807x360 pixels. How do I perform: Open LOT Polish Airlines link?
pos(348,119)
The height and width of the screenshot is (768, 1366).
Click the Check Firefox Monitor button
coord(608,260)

------

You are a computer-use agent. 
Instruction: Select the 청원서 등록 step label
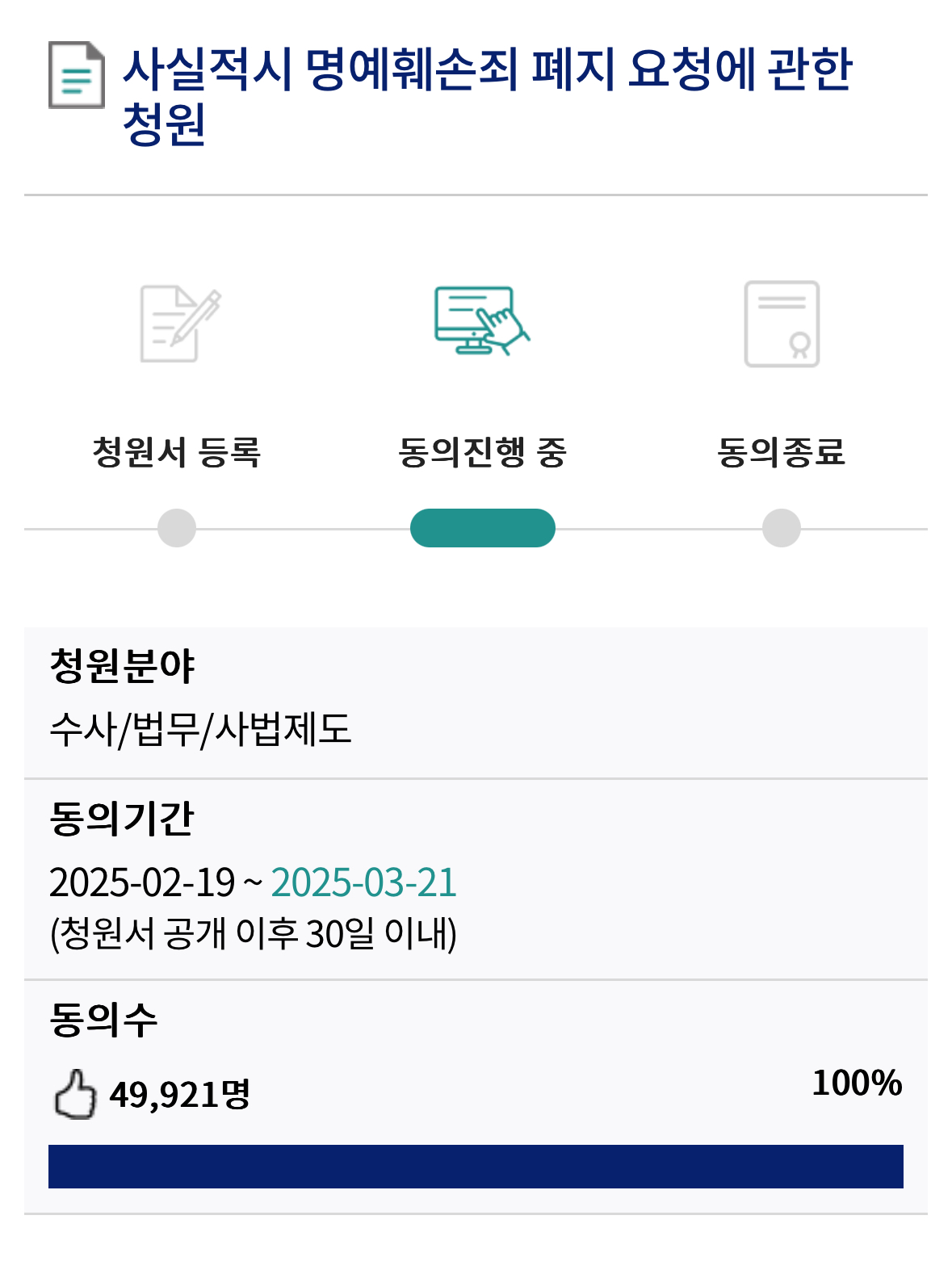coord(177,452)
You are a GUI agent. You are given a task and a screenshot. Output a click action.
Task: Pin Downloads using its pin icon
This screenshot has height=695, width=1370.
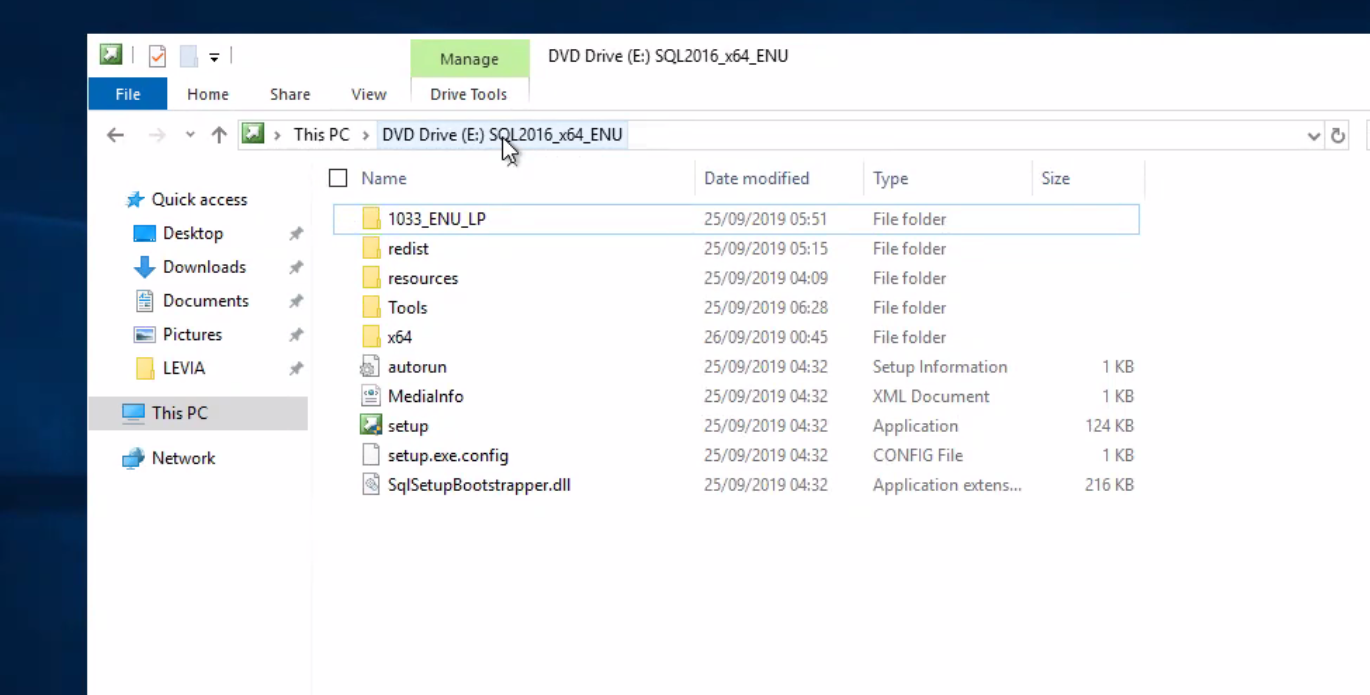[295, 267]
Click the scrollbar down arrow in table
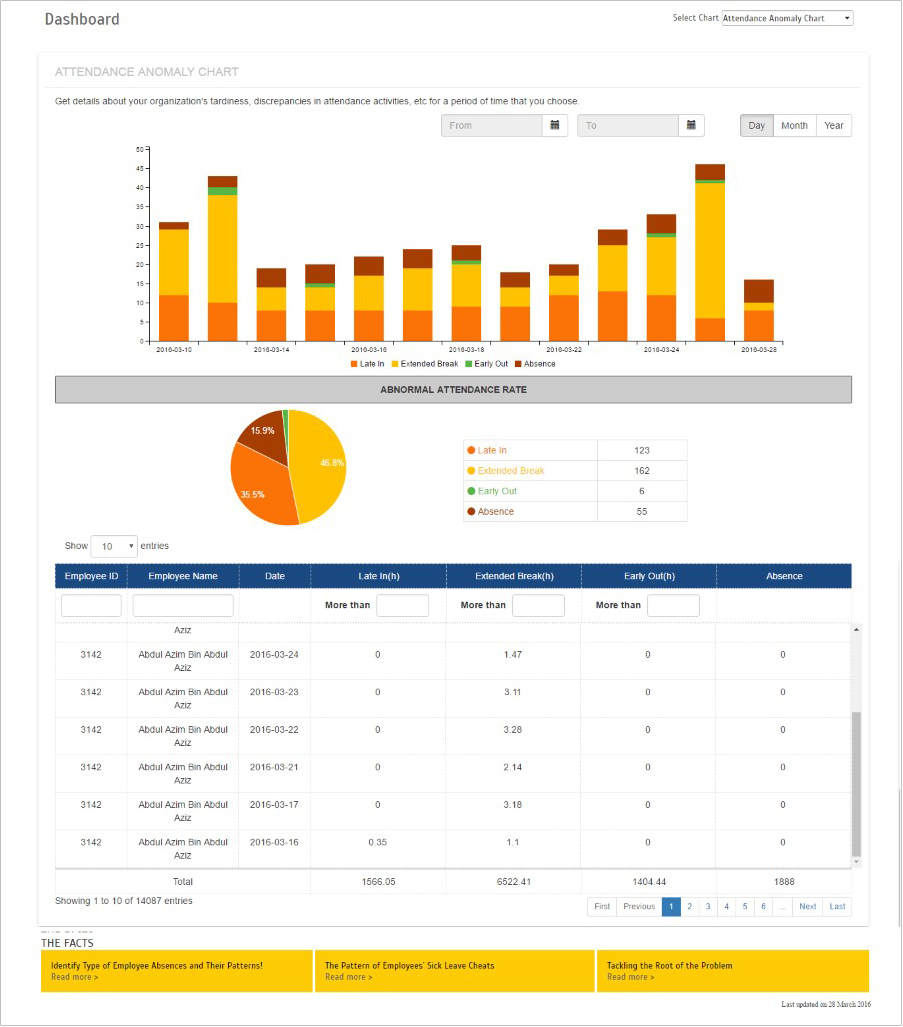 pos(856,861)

------

**What is needed**. Scan the data above and copy every line with "agent" in it.

**Written response**.
You are a computer-use agent. 
You are a GUI agent. You are given a task and a screenshot. Output a click action.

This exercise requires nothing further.